For school administrators and board members lost in the forest of books, reports, and briefs written on “doing more with less,” this outstanding volume provides a compass, map, and sturdy walking stick.

Finance guru (and former superintendent of Arlington [MA] Public Schools) Nathan Levenson offers rational, honest, and tangible ways for cash-strapped district leaders to shed budget heft without compromising student learning. Guided by four principles—embrace “crazy” ideas, analyze details to make informed decisions, spend on what works, and align interests—Levenson explains how to manage even the most sacrosanct of education-budget items (all without the need for legislative changes or union approval).

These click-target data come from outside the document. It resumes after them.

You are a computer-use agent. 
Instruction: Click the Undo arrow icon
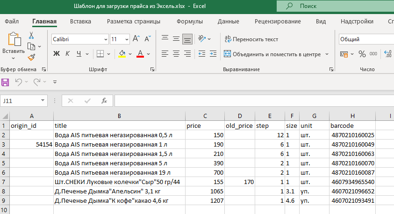[18, 82]
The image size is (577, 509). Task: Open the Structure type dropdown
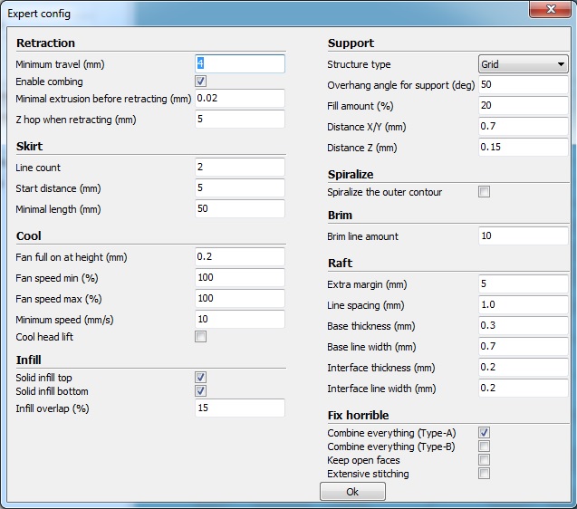[523, 64]

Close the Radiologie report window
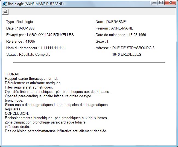click(x=170, y=3)
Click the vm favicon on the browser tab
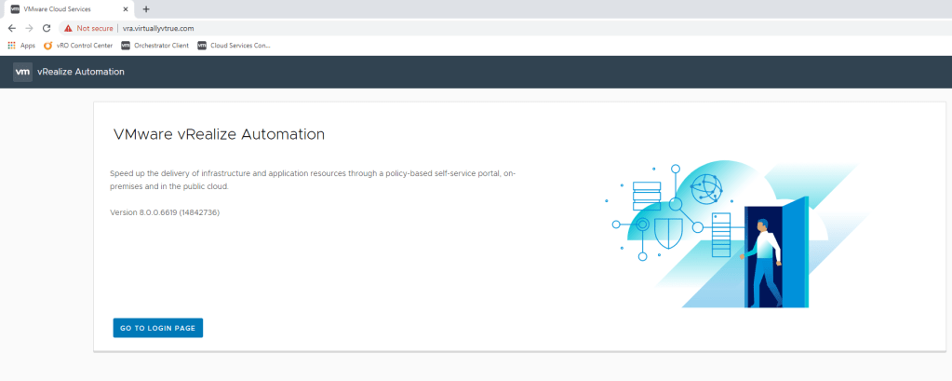This screenshot has height=381, width=952. [x=15, y=8]
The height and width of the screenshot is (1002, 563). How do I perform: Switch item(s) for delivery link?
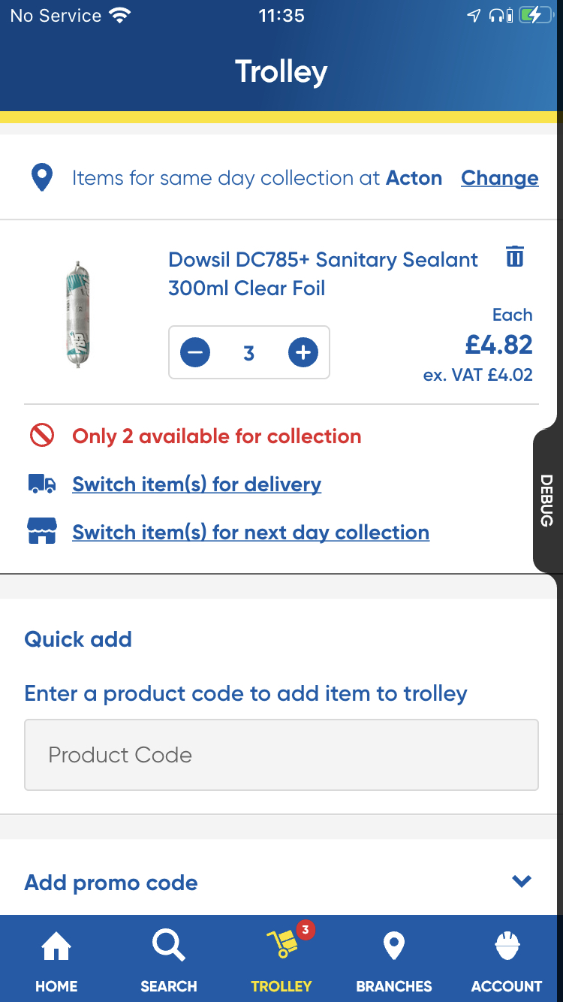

For example, district leaders should base funding on academic return on investment (A-ROI) determinations—cutting ineffective programs and beefing up those that see results. Take early investment in reading: In an average-sized elementary school (about 400 students), early reading intervention costs about $2,500 per child (and takes about three years to get struggling students up to grade level). Compare this with special-education referral and placement—which costs an additional $5,000 per year (for mild to moderately disabled students) and likely will last throughout the student’s K-12 career.

This need to look beyond singular budget line-items manifests in staffing costs as well. Superintendents must think about fully loaded costs (salary plus benefits) when planning for personnel shifts—and must be willing to think creatively about how to fill certain positions. Levenson provides an anecdote: To save the district long-term dollars, he reclassified a part-time clerical office position as “paraprofessional” (meaning that it didn’t qualify for benefits packages or fit union rules for automatic salary step increases). The first fully loaded cost totaled about $80,000 for the position instead of $350,000 in the old system.

Along with these insightful and concrete examples, Levenson provides sample budgets, staffing formulae, and worksheets—all geared toward helping readers find specific solutions to their individual districts’ budget woes. (The book also has a linked online tool that further simplifies this process for district admins.) It blazes a clear trail to leaner and more productive district spending—prepare to take notes.